Honestly, it’s like you have no sense of hygiene whatsoever. ”
“You’ll do as she says,” Thistle growled, “or you will feel the claws of a true faelene.”
That shut the fae up. When he made to rise, I shook my head.
“No, you stay down there like the worm you are until we leave,” I told him. “Mare?”
“Enbarra, darling!” Daphne hailed, leaping quite literally into action. “We’re ready to go now!”
I turned to my other friends. Flora perched on Shari’s shoulder, hugging her friend around the neck, and Kian—very awkwardly—was trying to extract himself from Lori’s bear hug for the sake of his books. Or his personal space.
“Lovely to have you back, Quills, Lori. Everyone to the carriage,” I ordered. “ Now .”
Even Flora knew to hustle instead of making a snarky remark.
At my silent urging, Sawyer followed after our friends.
I wanted all my loved ones safe before I took my eyes off that wretch heaped at my feet.
Thistle padded alongside him in that cute little trot of hers, pausing now and then to look over her shoulder and hiss.
When they were safely inside the carriage, the high lady of the Green Court approached and touched my elbow. “You have done well. Come now.”
I turned away and immediately regretted it.
Ler shot to his feet with a roar, drawing the twin daggers from his belt. Black poison dripped off their tips. “I will have what is mine, witch!”
The high lady of the Green Court struck.
Myriad roots like skeletal hands broke from the trefoil and brought him to the ground. They climbed over him, knitting, ensnaring, and no matter how he slashed and screamed, he could not break free.
The Green Mother held up a hand to stay me as battle magic burst from my cuffs, shredding the fabric binding them.
“My offense is not with you, High Lady,” Ler shouted. “It is with that mortal thief. Release me! Eru demands I pour her blood out upon the ground, return what she has stolen! The Samildánach?—”
“Your offense is with me, whelp,” the Green Mother replied icily. “You just attacked my niece, unprovoked, while her back was turned after she relieved your life debt. My niece, blood of my blood and my heir. You have just declared war upon the Green Court.”
“Your niece?” he squawked. “ Heir? ” His movements became frantic, desperately trying to free himself from the roots intent on dragging him into an early tomb beneath the meadow.
“Can’t you see the family resemblance?”
His gaze flicked between our defining characteristics and he shuddered.
“Go retrieve your sword, Niece.”
I quickly obeyed, strapping it tight across my back.
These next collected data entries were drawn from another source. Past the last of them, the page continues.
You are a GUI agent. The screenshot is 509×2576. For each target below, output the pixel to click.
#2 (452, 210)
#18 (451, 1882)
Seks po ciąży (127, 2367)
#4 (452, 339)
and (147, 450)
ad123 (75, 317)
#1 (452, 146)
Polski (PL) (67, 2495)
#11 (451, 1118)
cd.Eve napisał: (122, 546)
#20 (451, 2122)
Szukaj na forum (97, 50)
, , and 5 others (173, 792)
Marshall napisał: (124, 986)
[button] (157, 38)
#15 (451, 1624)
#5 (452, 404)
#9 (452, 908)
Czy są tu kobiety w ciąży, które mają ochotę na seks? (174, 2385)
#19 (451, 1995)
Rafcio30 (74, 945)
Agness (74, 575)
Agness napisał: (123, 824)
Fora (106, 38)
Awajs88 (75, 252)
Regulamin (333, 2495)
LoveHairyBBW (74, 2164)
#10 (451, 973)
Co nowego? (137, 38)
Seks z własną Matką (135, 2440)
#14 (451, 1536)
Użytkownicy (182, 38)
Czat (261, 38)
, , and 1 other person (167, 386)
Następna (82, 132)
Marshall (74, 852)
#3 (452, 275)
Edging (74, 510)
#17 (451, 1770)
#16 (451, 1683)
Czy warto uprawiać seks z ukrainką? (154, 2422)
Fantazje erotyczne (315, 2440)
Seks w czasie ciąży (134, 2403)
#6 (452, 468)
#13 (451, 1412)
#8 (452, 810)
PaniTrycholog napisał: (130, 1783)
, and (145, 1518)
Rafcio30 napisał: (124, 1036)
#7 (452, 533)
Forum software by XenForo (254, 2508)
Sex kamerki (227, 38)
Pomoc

“Rhydian,” she called in a sing-song voice.
There was a thunderous crack, a whoosh of air that flattened the yellow flowers, and the Manann mares screamed in terror.
No wonder they hadn’t rushed forward to help us against the Blades as they had against Fionn—a foreign scent and an ancient fear had kept them at bay.
From the carriage window, Kian screamed even louder as a massive creature shed its camouflage as it lifted into the sky from the adjacent hill.
The red draig splintered the evening quiet with a bone-shattering roar.
A stench of urine lifted from the whimpering fae woven into the ground.
If I wasn’t so angry, mine probably would’ve joined his.
“Come, Niece.” Careful of my iron cuff, the Green Mother slipped my hand into the crook of her elbow and led me in the direction of the carriage, which was being bounced over the hills of the meadow at a breakneck pace by the terrified horses.
Over her shoulder, she asked Ler, “You’re a water wielder, right?
Wonder how that’ll hold up against draig fire. Not well, I suspect.”